Reducir la velocidad con satisfacción
Una devoción sobre llenar nuestra copa con la alegría del Señor.
¿A alguien más le sorprende que solo queden unos días para Acción de Gracias? Aunque ha sido el verano más largo y caluroso que se recuerda, también parece que acabamos de dar la bienvenida al 2024. Y, en mi caso, los días que van desde Acción de Gracias hasta Nochevieja siempre parecen pasar volando.
Corremos de una fiesta a otra, compramos un regalo o un dulce para alguien especial, intentamos pasar tiempo con nuestros familiares cercanos, nuestros parientes y todos nuestros seres queridos, y acabamos agotados al final de cada día. Y, de alguna manera, levantamos la vista y ya es 31 de diciembre.
¿Qué pasaría si entrara en estas fiestas con un ritmo pausado de gratitud y satisfacción?
Me cuesta mucho lidiar con ambas cosas. Quiero que la casa sea perfecta para todos los invitados. Quiero empezar ya a trabajar en mis objetivos para el próximo año. Quiero dar pasos para convertirme en la mejor esposa, madre y amiga que pueda ser, pero así puedo agotarme rápidamente.
La satisfacción, la gratitud y la alegría no dependen de las circunstancias. Son regalos de Aquel cuyos dones nunca vuelven vacíos. Si primero lleno mi copa con su santa satisfacción, ya no siento la presión de correr y agitarme por mis listas de tareas pendientes que yo mismo he creado.
“… porque he aprendido a estar contento en cualquier situación en que me encuentre. Sé lo que es vivir en la pobreza y sé lo que es vivir en la abundancia. En cualquier circunstancia, he aprendido el secreto de enfrentarme a la abundancia y al hambre, a la abundancia y a la necesidad”. – Filipenses 4:11-12 (ESV)
Lo que más me gusta de este versículo es que el apóstol Pablo dice que esto es algo que ha aprendido. Aprender algo normalmente requiere práctica. Al igual que un apóstol, tenemos que practicar esta satisfacción.
Para mí, practicar la satisfacción consiste en apoyarme en Dios en cada momento y permitirle que guíe mis días, en lugar de hacerlo yo con mi agenda.

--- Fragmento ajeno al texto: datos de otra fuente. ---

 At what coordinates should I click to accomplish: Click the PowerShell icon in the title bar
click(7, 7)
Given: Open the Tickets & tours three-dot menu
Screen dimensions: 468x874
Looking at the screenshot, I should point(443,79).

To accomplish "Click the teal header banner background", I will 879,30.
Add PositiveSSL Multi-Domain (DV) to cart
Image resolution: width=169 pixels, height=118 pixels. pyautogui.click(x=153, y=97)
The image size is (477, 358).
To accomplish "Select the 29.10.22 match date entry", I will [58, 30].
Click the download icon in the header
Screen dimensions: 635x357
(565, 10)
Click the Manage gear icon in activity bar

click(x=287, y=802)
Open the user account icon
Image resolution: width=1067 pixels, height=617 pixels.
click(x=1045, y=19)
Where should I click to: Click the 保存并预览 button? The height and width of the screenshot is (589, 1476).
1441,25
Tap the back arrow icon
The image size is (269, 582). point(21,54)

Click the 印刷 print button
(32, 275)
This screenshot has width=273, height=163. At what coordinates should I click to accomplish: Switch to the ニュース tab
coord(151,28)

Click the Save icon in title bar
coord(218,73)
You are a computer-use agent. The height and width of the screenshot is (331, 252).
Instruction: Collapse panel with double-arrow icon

Nunca volverás a recuperar estos días. ¿Qué tiene Dios para ti que podrías perderte por estar demasiado ocupado?
Te reto a que dediques el resto del año a practicar esto. Qué momento tan maravilloso para empaparte de las bendiciones que Dios te ha dado, y qué oportunidad tan especial para caminar despacio y con determinación hacia el final del año.
Escrito por Emily Ahrens, directora de comunicaciones de mercadotecnia de Buckner International.